Posted: 12/15/2003, 11:43 pm
by Narbus
There's a definate sense of timing in any music that hits big. Had there not been some kind of war going on for DECADES (the first US soldier to die in Vietnam was in 1945), folk music and it's peaceful message never would have caught on as well as it did, bolstered by a people who were just tired of the fighting. The Beatles were huge because that sound was ready to hit, and they were the ones to hit it.

It really comes down to a problem of hindsight being 20/20. Looking back, it's plain as day to see how all these strands of society, culture and music came together in one sound or even one band and they redefined the playing field forever. But if we look back to the early 90's, no one could have seen Gansta Rap or Grunge emerging from the hair band/milli vanilli/new kids ass-music that was being produced. But economic troubles, the emergence of rap as a legitimate musical style along with the increased acceptance of blacks in popular culture (yes, I am claiming that the Cosby show is somehow responsible for Tupac), and the musical void left by the bland, depthless music that had just been the big thing all hit at once and we got two of the most notable and, well, GOOD musical styles in over a decade.

Again, looking back, it's clear as day, and we could probably swing a whole thread out of the topic, and a rather long one at that. But who on earth could have guessed it was coming before it hit?

Same thing's going on here. The media keeps blabbering about "the next big thing" (See, The Strokes, The Hives, emo, mall-punk, et al) while not understanding the basics of the situation. The best, the absolute best music isn't just a song with nice lyrics and well put together melodies. The best music is what we get when all these disparate threads of culture and society manage to come together and define, and then are defined by, a "sound." Like Folk, with Simon and Garfunkle, or early Elton John, Carly Simon, Carole King, John Taylor, and their peers. Or grunge with Nirvana, Pearl Jam, STP, Smashing Pumpkins, and theirs. The best music happens when the music fits the times.

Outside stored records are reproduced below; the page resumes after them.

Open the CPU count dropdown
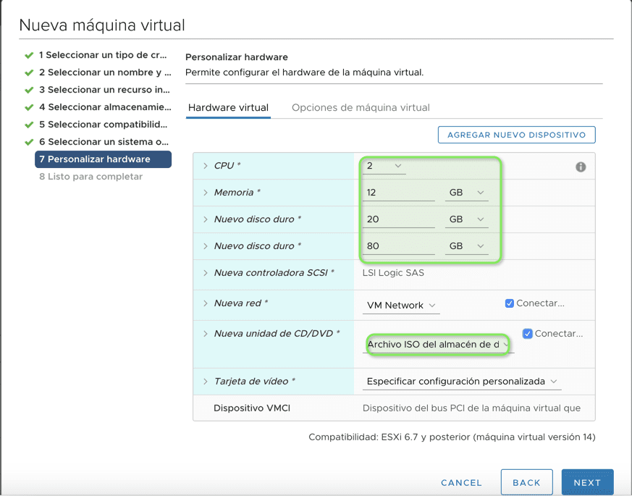(384, 167)
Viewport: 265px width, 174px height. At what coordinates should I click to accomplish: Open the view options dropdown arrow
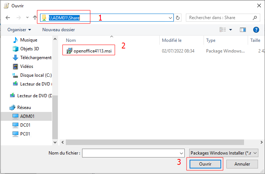[x=231, y=29]
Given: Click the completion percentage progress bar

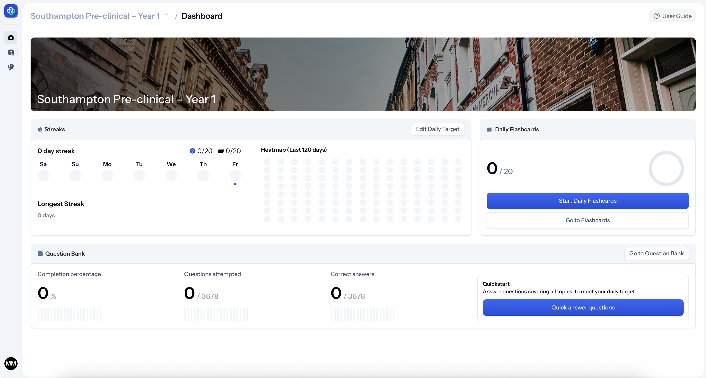Looking at the screenshot, I should pos(69,315).
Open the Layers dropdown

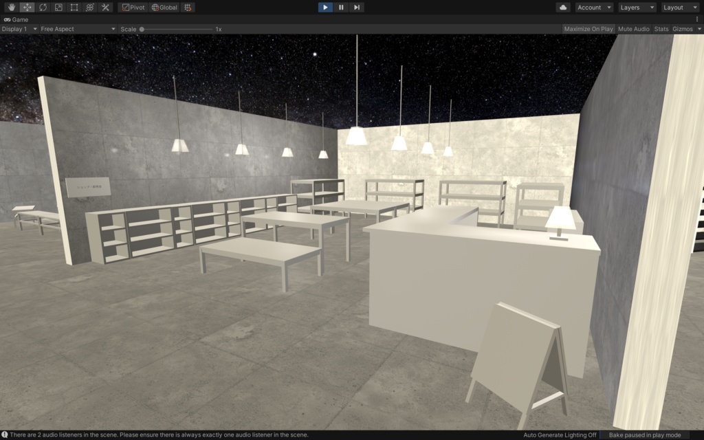tap(636, 7)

Ironically, what defines the acts typically leads to dismantling them. They acts, after they have defined their music, end up being defined by their music. Unable to change to reflect the changing times, they traditionally fade away. Very, VERY few are the acts that manage to redefine themselves along with the time. Madonna did it for a while, but even she's fallen by the wayside.

Elton John has managed to do a pretty good job of it, mostly by acknowledging his fall from fame ("This Train don't Stop) in his work, and remembering to define his music, and not the other way around (although even still, what he was is so much remembered that what he is will probably never hit that peak again). Johnny Cash did it by his nails, only by taking who he was and finding a song that fit him so perfectly that I kinda consider the song more his than NIN's at this point.


In closing, a bit of history. In the early 50's, most of those groups like the Supremes and Temptations were assembled by businessmen who saw a way to make money. They were given songs they didn't write and being photogeneic was more important than being musical. Then things changed, and we got some good music. Then came the 80's, with Milli Vanilli, NKotB, and their ilk, being assembled for looks, and then came more good music, and so on. There was always something good going on in the background, but it rarely came to the top until those musical movements really hit.

Just because we're in a lull now dosen't mean we won't break out of it. Nor does it mean that we should just cash in our cd's for beer money. It just means we have to look a bit for the good stuff, and we get to hear about the next big thing first. Then we get to be snobs about knowing about it before everyone else. Which is fun.


Fucker. :P

Posted: 12/16/2003, 8:35 am
by big_green_monkey
Robin: Holy big ass fucking posts Batman!